6. Reincarnation is a doctrine and not an absolute truth:
A large number of people all over the world, especially those who’ve recently heard about Buddhism, think that it fully accepts the system of reincarnation. Yes, it is true, but it’s only partial truth. It’s only a Buddhist doctrine based on the belief that energy or soul conditioned by experiences takes birth over and over again until it’s finally liberated. The higher truth propagated by Buddhism, however, is that a seeker should hold break free from all ‘views or opinions’ about the world. The doctrine is, but a stepping stone to that point.
5. Buddhists may or may not believe in God:
While some Buddhists believe in God, others are agnostic. Yet, few others believe in demigods like Hindus do. Whether they believe in God or not, they make it a point to meditate on their own selves to find the higher truth, beyond an accepted belief. Like Hinduism or any other religion in the world, Buddhism, too, has a multitude of different traditions. It’s in the core philosophy of Buddhism (e.g. Bhagavad Gita or Upanishads in Hinduism) that a seeker can truly rely on for wisdom and direction.

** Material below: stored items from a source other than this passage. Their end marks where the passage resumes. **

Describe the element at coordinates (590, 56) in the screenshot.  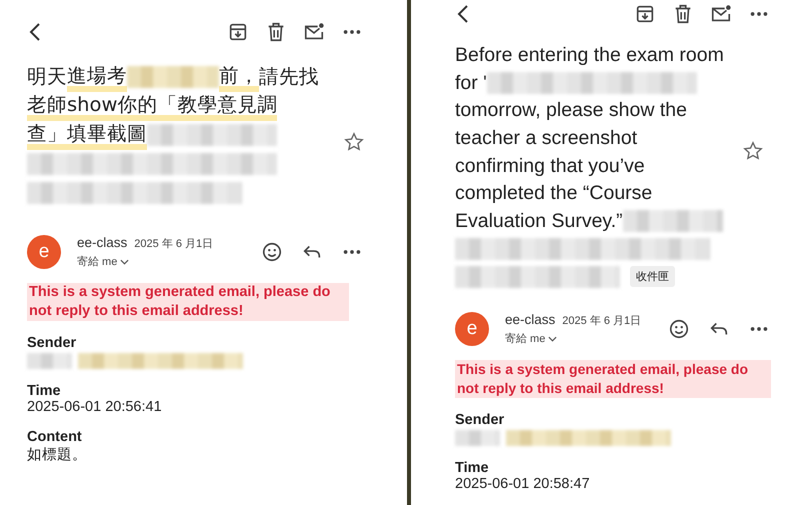
I see `subject-text: Before entering the exam room` at that location. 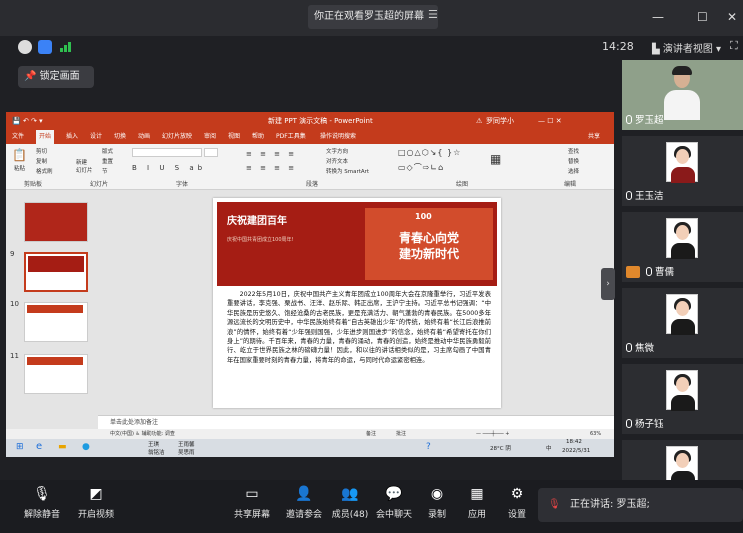 What do you see at coordinates (682, 323) in the screenshot?
I see `participant-tile: 焦微` at bounding box center [682, 323]. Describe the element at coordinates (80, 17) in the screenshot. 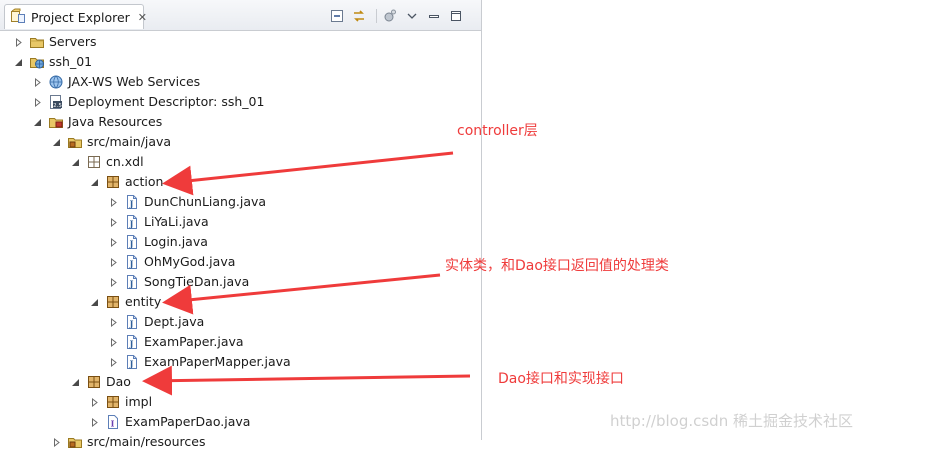

I see `tab-title: Project Explorer` at that location.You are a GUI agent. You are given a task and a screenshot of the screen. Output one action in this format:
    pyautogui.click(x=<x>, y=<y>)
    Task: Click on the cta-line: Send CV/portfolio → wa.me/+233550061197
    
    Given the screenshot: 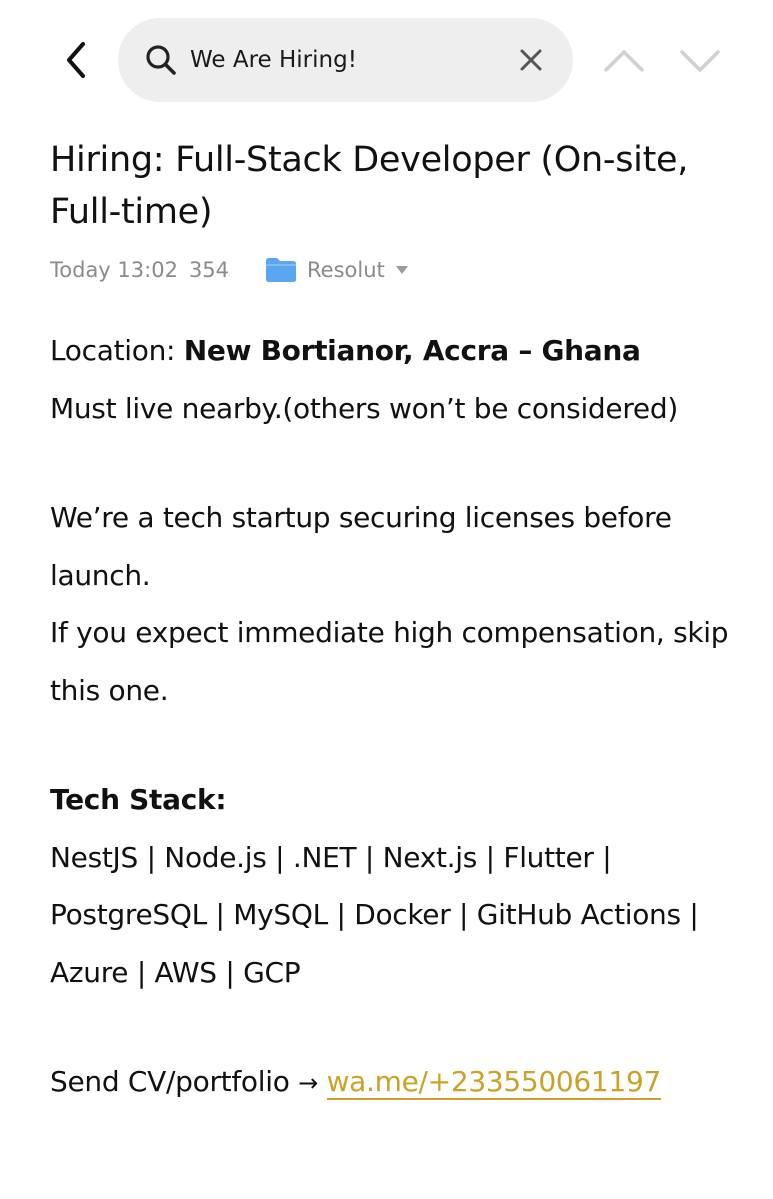 What is the action you would take?
    pyautogui.click(x=400, y=1083)
    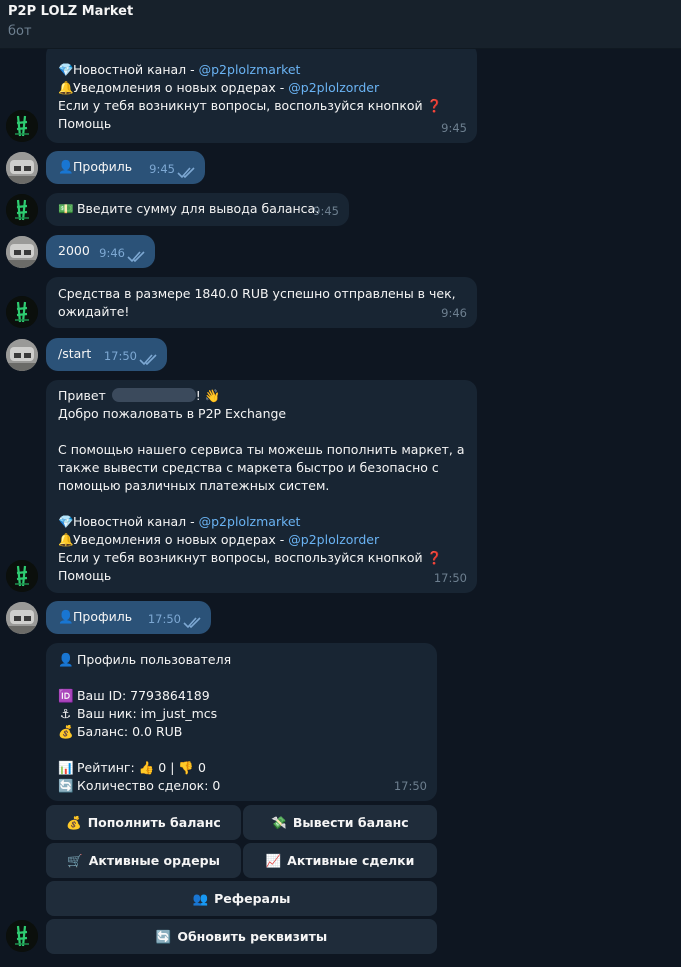 The image size is (681, 967). I want to click on active-orders-label: Активные ордеры, so click(154, 860).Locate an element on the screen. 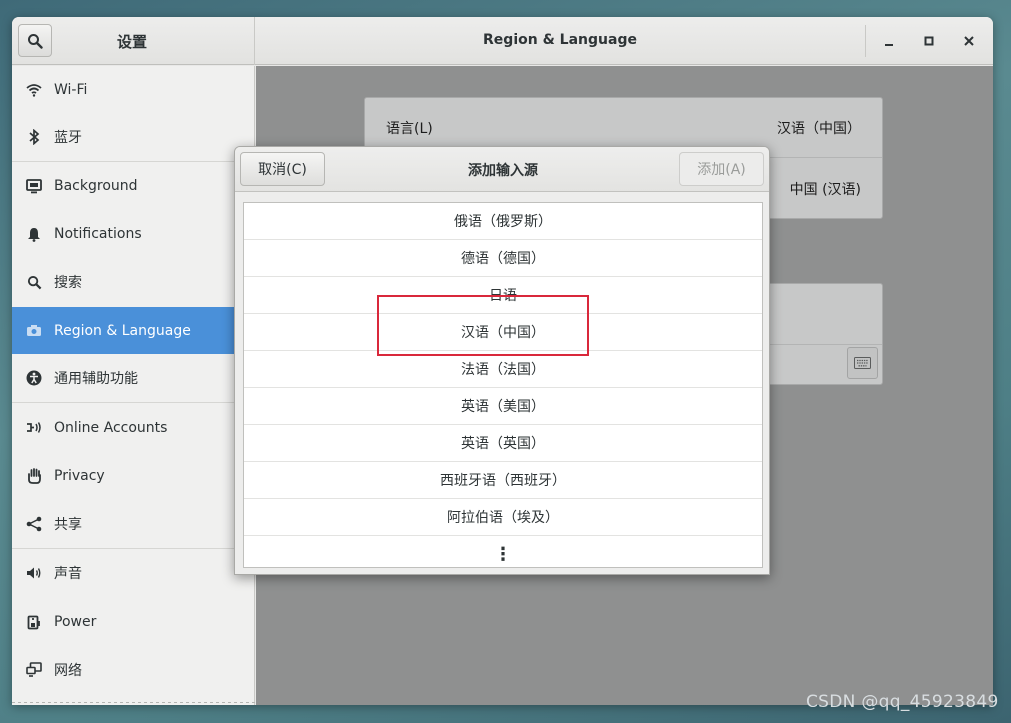 The image size is (1011, 723). sidebar-item-power: Power is located at coordinates (134, 622).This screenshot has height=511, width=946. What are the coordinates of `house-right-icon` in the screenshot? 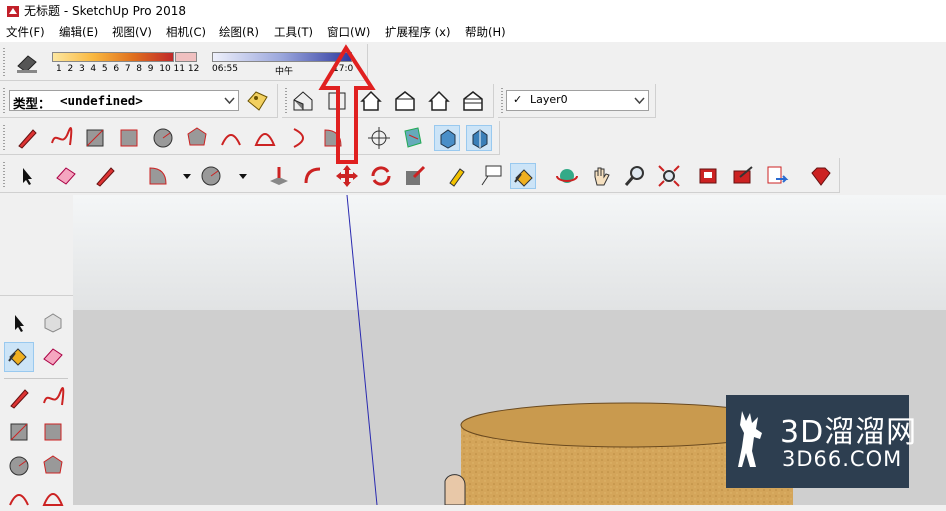 It's located at (405, 101).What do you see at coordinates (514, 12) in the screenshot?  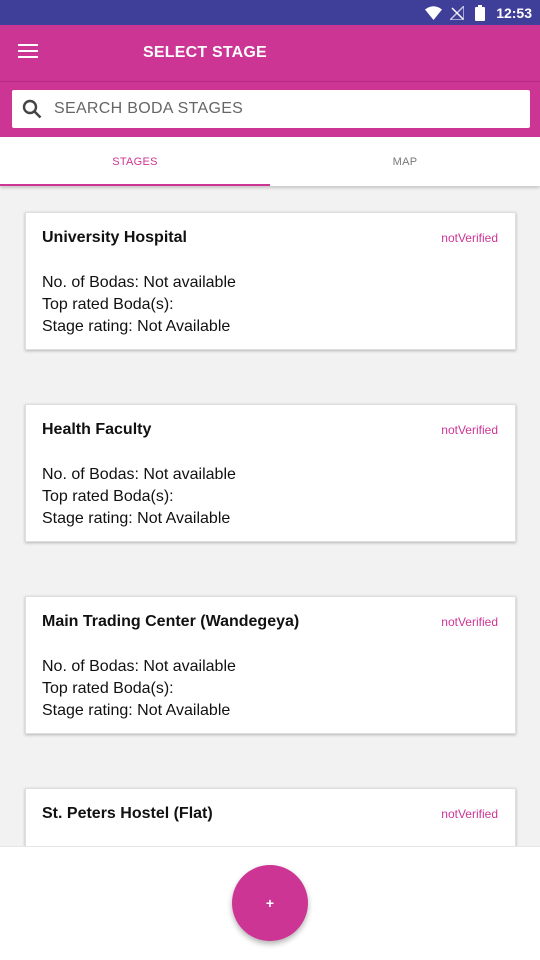 I see `status-time: 12:53` at bounding box center [514, 12].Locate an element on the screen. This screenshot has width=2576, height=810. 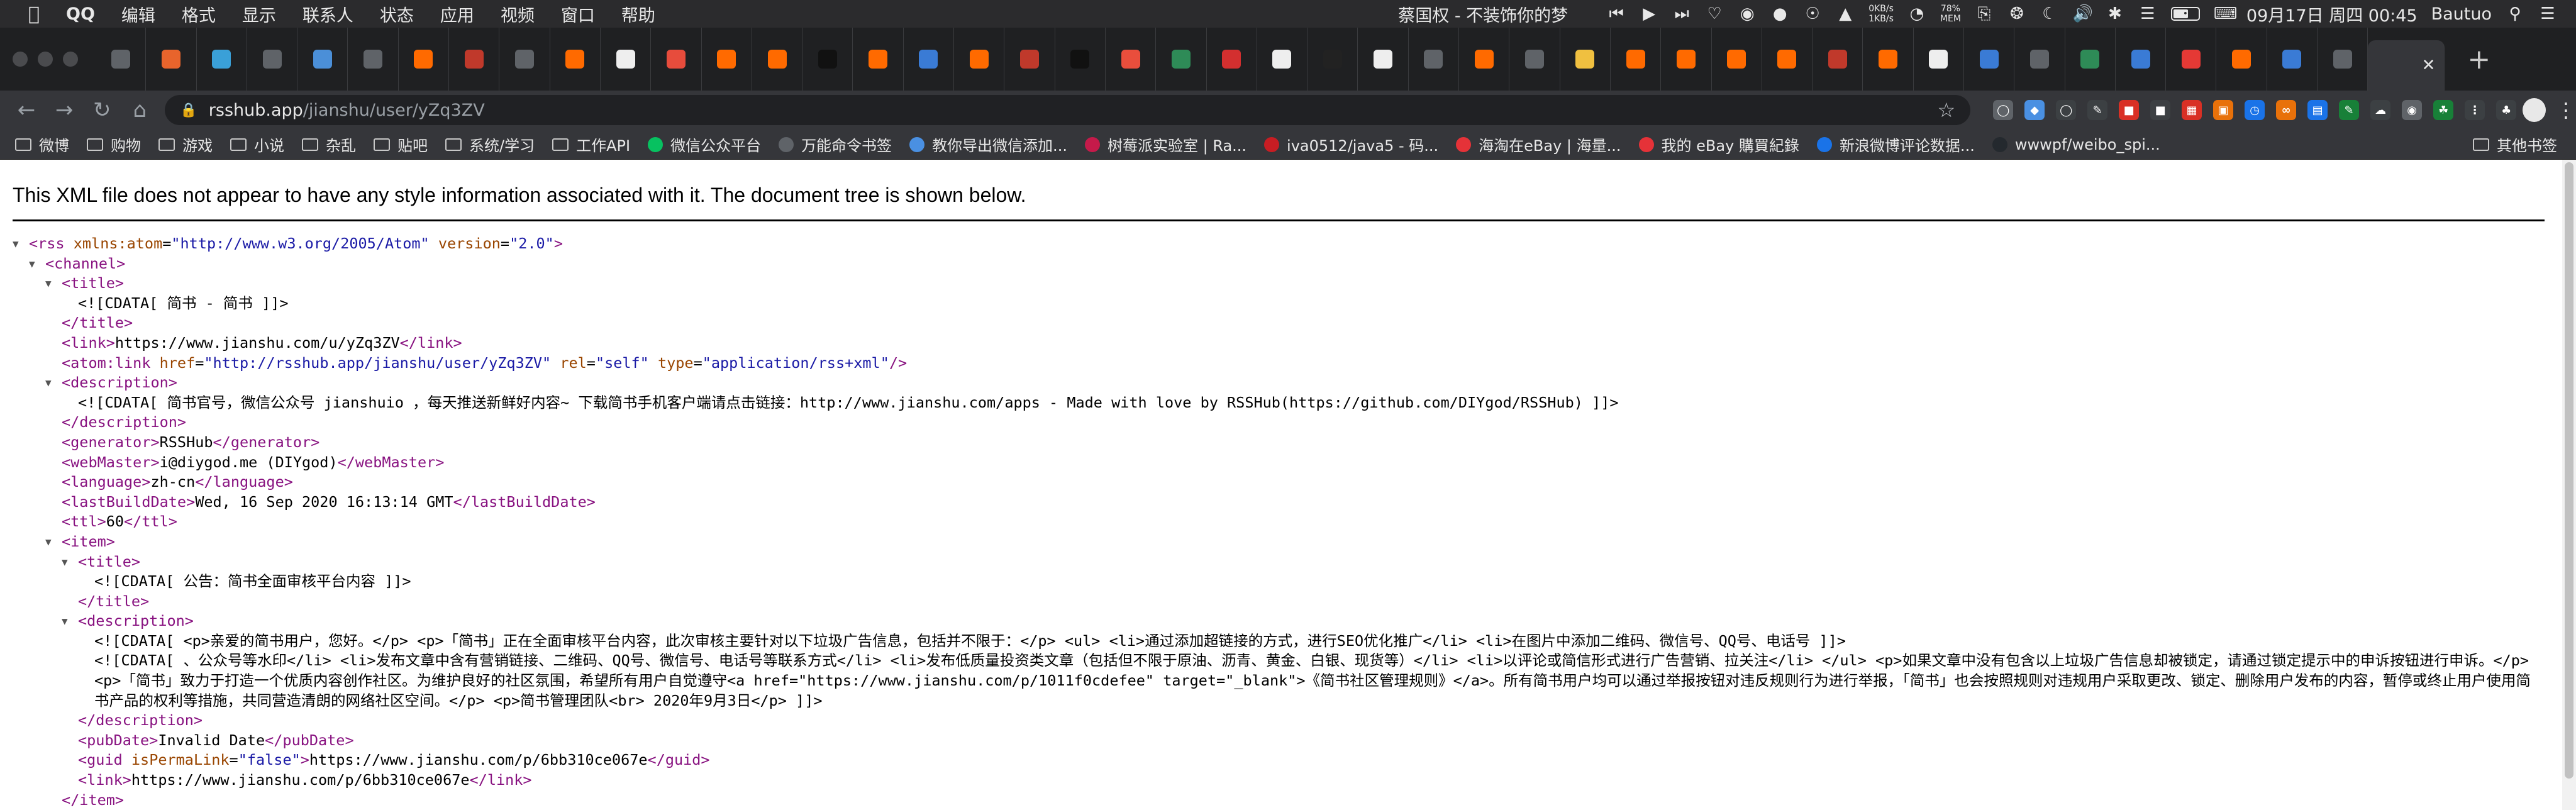
menu-apps: 应用 is located at coordinates (457, 14).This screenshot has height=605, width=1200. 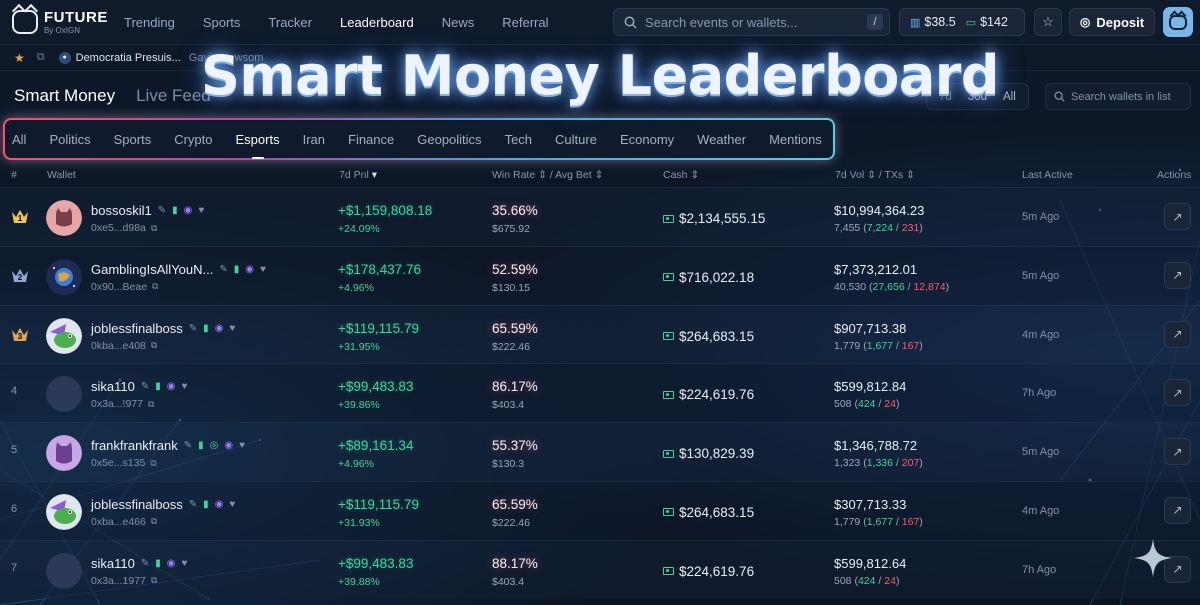 I want to click on txs-buy: 7,224, so click(x=880, y=228).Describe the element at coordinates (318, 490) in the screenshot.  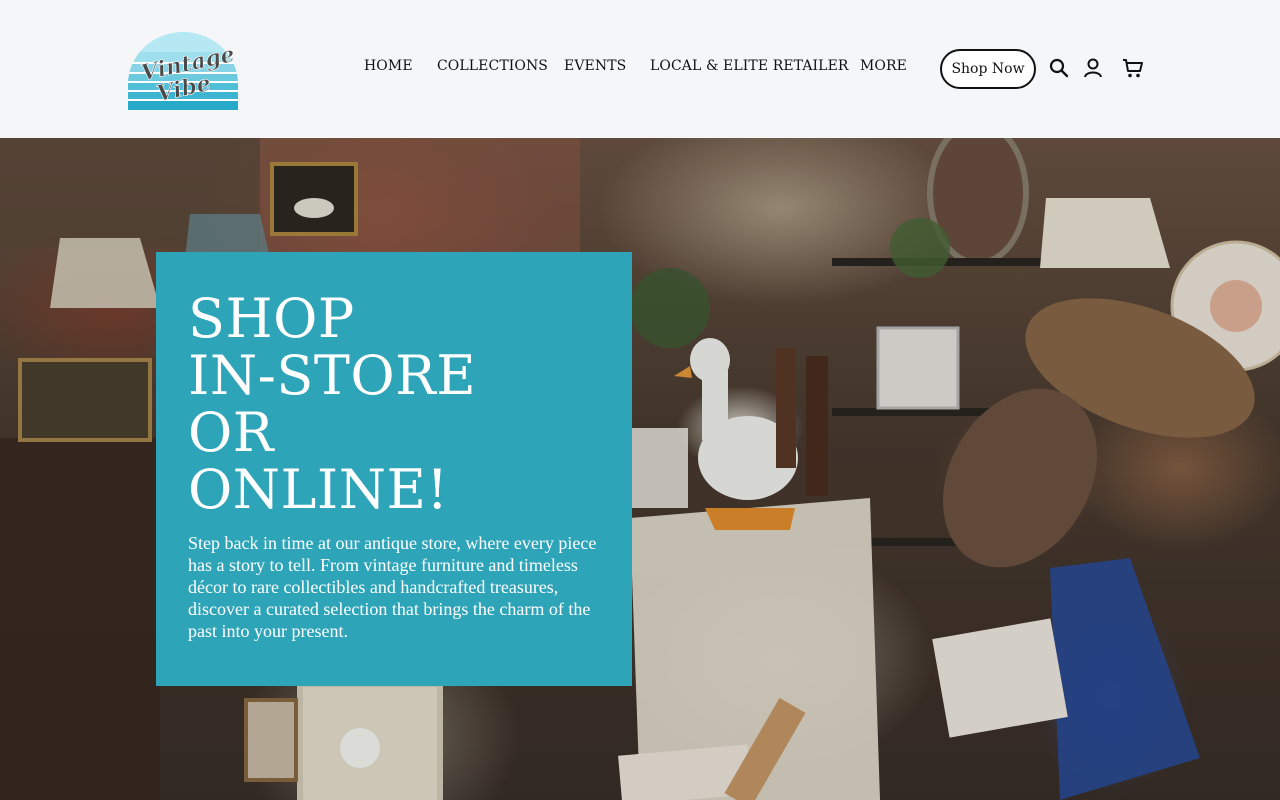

4. Vegetarianism is NOT a commandment:
Many schools of Buddhism preach non-violence and motivate all their students to turn vegetarians. However, the fact is – vegetarianism is NOT an absolute requirement or commandment for Buddhists. To eat or not to eat meat is a personal choice in Buddhism. A Buddhist can quit eating meat when he or she has a reason or feels an inner calling to do so. Buddhism strictly prescribes that no living being should be killed but it does not prohibits consumption of a naturally dead animal.
3. Buddhism does not teach that everyone in the world is destined to suffer:
It is a common misconception about Buddhism. The fact is: Buddhism accepts the world as ‘temporary’ or ‘transitory’. Therefore, the suffering, too, is temporary and there’s a way out of this suffering called the Middle Path. The whole religion or philosophy of Buddhism is based on it.
2. Non attachment does not imply Buddhists cannot have relationships:
When most people learn that monks and other Buddhists practice non-attachment, they simply presume that the religion has no place for relationships or a so called ‘normal life’. To be detached, in terms of Buddhism, is to be control of one’s one self and be detached to everything happening in the world. If practiced regularly, this non-attachment can indeed help a person have the most fulfilling relationships.
1. Buddhism complements science:
Buddhist principles and doctrines, like Vedic scriptures in Hinduism, complement science to a great degree. Over the last couple of years, many parallels have been drawn between Buddhist literature and findings in Quantum Physics. These parallels have, in particular, been drawn by considering ‘spiritual’ principles of Buddhism that appear to indicate sublime truths now being discovered by quantum physicists.